Editor’s note: In the days leading up to Rob Manfred’s one-year anniversary as commissioner on Jan. 25, we asked our writers what one change or innovation they would make to improve baseball if the sport were starting over today.
The change: Require each team to take infield during the hour before every game.
How it would work:
Nothing happens on the field after the visiting team finishes batting practice roughly 45 minutes before every game. Fans are left to stare at an empty field for almost an hour. Baseball wants to get rid of the dead time in the game, when there is no action? Well, this is the time.

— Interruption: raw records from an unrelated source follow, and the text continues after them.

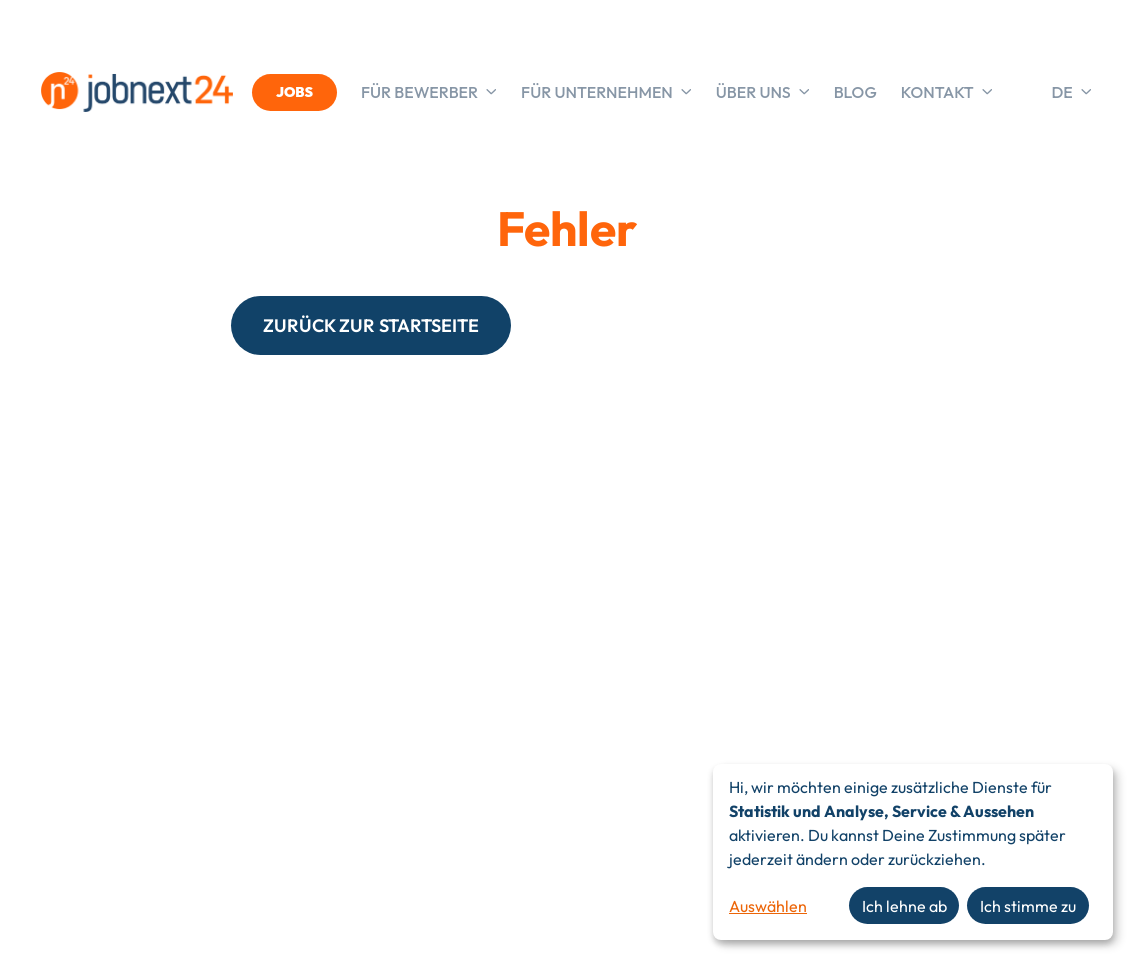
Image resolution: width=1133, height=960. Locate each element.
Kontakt (947, 92)
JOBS (294, 92)
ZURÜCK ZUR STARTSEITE (371, 325)
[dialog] (913, 852)
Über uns (763, 92)
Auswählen (768, 906)
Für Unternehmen (606, 92)
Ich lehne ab (904, 906)
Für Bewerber (429, 92)
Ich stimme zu (1028, 906)
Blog (855, 92)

As a young baseball writer in the late 1970s and early ’80s, I loved watching teams take infield every night. I especially enjoyed watching the best right fielders in the game throw as hard as they could from medium right to the plate, showing off their tremendous throwing arms. I also loved watching baseball’s best middle infielders make double plays, displaying their great footwork and their amazingly quick, agile hands. I could watch Roberto Alomar and Omar Vizquel — the best DP combination I’ve ever seen — take infield all day.
Many of the players enjoyed it, too. “I love taking infield,” said Aaron Boone, a former major leaguer.
Indeed. When infield is run properly, with great vitality at game speed, it is like a beautifully choreographed play, everything in sequence, nothing out of place. When Clint Hurdle managed the Colorado Rockies in the late ’90s, the full infield his teams would take during spring training was breathtaking to watch. The ball never stopped, the players never stopped. It was constant movement. And there were times — I saw them myself — when, during a 10-12-minute infield session, the ball was never dropped, never bobbled, on any ground ball or throw.
“That was the goal,” Hurdle said.
Why it would help baseball:
The game is still great, don’t get me wrong. The players are bigger, stronger, faster and better than ever, and they work very hard, especially during their time spent in the batting cage. But when it comes to the finer points of the game, the nuanced parts, today’s players are lacking compared with the best players of 25 years ago. I’ve heard constantly from veteran managers, coaches and instructors for many years that the mistakes made by some players today on defense stem in part from them not taking infield. “I took infield before every game I ever played,” said Larry Bowa, who won a Gold Glove at shortstop for the Philadelphia Phillies in 1972 and 1978. “If the tarp was on the field before the game, and we couldn’t take infield, I would go to the indoor batting cage and play pepper with a coach. I had to get the feeling of the ball coming off the bat. If I didn’t, I didn’t feel prepared for the game.”
“I watched infield every night,” said Phil Bradley, a former outfielder for several major league teams. “I learned [from] watching guys [on the opposing team] throw 20 minutes before a game. Sometimes, I could see that someone wasn’t throwing well. I’d think, ‘We might have a chance to run on him tonight.’ ”
But outfielders today don’t throw as well as they used to, in part because they don’t take infield, and therefore they don’t practice nearly as much at throwing as hard as they can to a target — in this case, a base. Twenty or 30 years ago, it would be easy to name the best throwing outfielders in the game — Dwight Evans, Dave Winfield, Mark Whiten, Jesse Barfield, Ellis Valentine, Dave Parker, Vlad Guerrero, Reggie Smith and a dozen others — without even thinking. You can’t do that today because there are so few outfielders who are exceptional throwers.
“Bill Virdon (a great defensive outfielder in the 1960’s) is the best outfield instructor I’ve ever seen, and he used to say that outfielders need to throw to the bases every day,” said Rich Donnelly, a major league coach for several teams over the past 35 years. “I’ve seen outfielders [in recent years] throw a ball home, and they hit the third-base coach, or the ball goes in the dugout. It’s because they don’t throw.”
The Kansas City Royals won the 2015 World Series because, among other reasons, they were the best defensive team in the major leagues. The New York Mets lost the World Series in 2015 because they lost three games in part because of their defense. Defense matters. And every team would get better at it if, for 10 minutes every night, it took infield practice.
How realistic is it:
It will never happen. Today’s players would never allow it. They stopped taking infield (in that half-hour before a game) 15-20 years ago because they found it difficult to, say, take batting practice until 5:30 p.m., then cool down, take infield at 6:30 p.m., cool down again, and then play at 7:05. And yes, the players do put in a lot of work today. They take their ground balls and fly balls during batting practice. Some teams, including the Mariners when they were playing at home the past two years, would take a full infield before batting practice. But it’s not the same as taking infield at 6:40 p.m., in full uniform, at game speed. Doing that would engage the fans and give them something entertaining to watch after they enter the ballpark. And it would help make the players even better. But it’s not going to happen. And that’s a shame.